Clearly he doesn't actually know any scientists, that is why stereotypes and promoting sleazy claims about The Other come so easy to him. He's sure never going to get science from Mother Jones - which also gets 80% of its funding from industry, compared to our 4%. At least he didn't also claim that Sourcewatch and US Right To Know are his other sources, though clearly they are, since as I noted above, he used the exact same verbiage they used in their press release last week.
All that said, I am happy to take money from a soda company should they choose to send it, just like Seattle Times or Mother Jones will. Funding sources make no difference at all in our work and never will.
A good journalist would understand that.
3. In more uplifting news, journalists and farmers in Ghana are more are more accepting of science than people who get hired by Seattle Times.
As you know, we've defended the incredible, edible egg as part of a sensible diet, even when it was unfashionable.

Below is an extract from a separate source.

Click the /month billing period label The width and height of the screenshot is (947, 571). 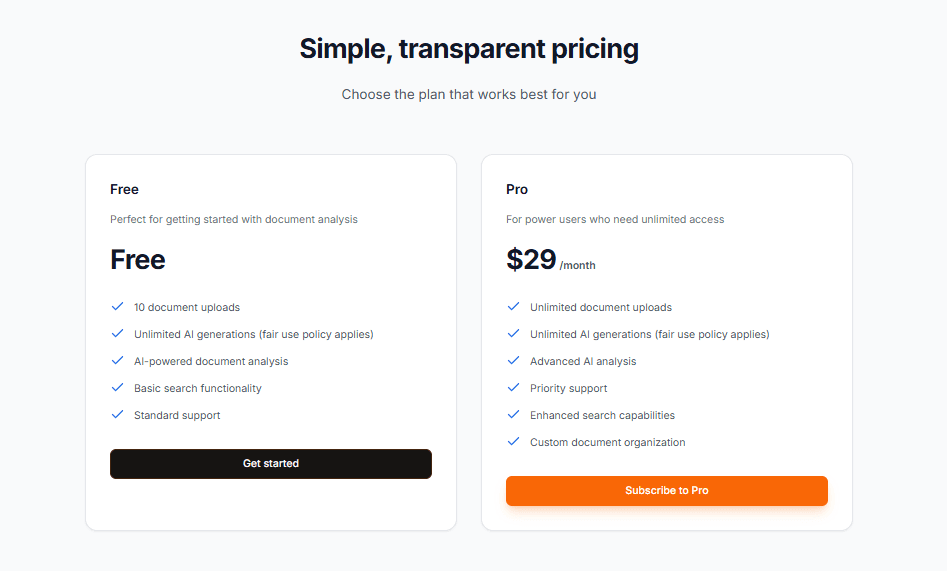point(578,266)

Now the public has gotten 'health fatigue' about claims the modern world is killing us, along with everything at breakfast (eggs - heart attacks; bacon - IARC cancers; toast - acrylamide; juice - Big Sugar Conspiracy; coffee - breast cancer) and have taken to asking for real science, and not just Voodoo Epidemiology.
In the world outside food scaremongering, eggs are a cheap, nutritious way to feed people, especially in the developing world. In Ghana, they are celebrating World Egg Day by standing up for real nutrition science, and cite our definitive work to do it. They even want science to make eggs even better, by discussing how eggs of the future could be even more scientifically optimized, using nutrient fortification.
But scaremongers are going to find a new approach to getting eggs banned. Like all food, eggs are chock full of chemicals. Here is what an egg would look like if it was required to have an ingredient list. Look for Seattle Times and Mother Jones to demand we have warning labels on eggs for a new reason soon.
Credit: Chemist Dr. James Kennedy of Monash.
4. Finally, in the Duluth News-Tribune, Dr. Josh Bloom outlined exactly what has led to the fentanyl crisis he brought to the national stage when we testified at the FDA's science panel on the opioid issue; policy makers rushed to demand abuse-resistant OxyContin and let activists in government claim that lazy doctors were over-prescribing opioids. Patients with legitimate needs then became addicts to less safe alternatives, which has caused far too many unnecessary deaths.
Such random government 'solve one problem to get press coverage but create two more' policy-making is why we have so many now claiming "medical" marijuana is needed for claims of pain while cancer patients who we know suffer real pain can't get actual help.
If we want to drain the regulatory swamp, we should begin by putting a stop to over-regulating pain medication for the people who everyone in medicine knows needs it.
NOTE:
Other places linking to our work:
Digital Trends, on our article about using light to kill bacteria
Baptist Press, on our concern that the March for Science was not really for science, it was instead against parts of culture one political party happens to dislike. Which looks increasingly true, given that the only science they're defending happens to match the beliefs of the political party they oppose (while not defending the science denied by their side). They have some opinions that are in defiance of settled science - we evolved, deal with it - but I appreciate the link just the same.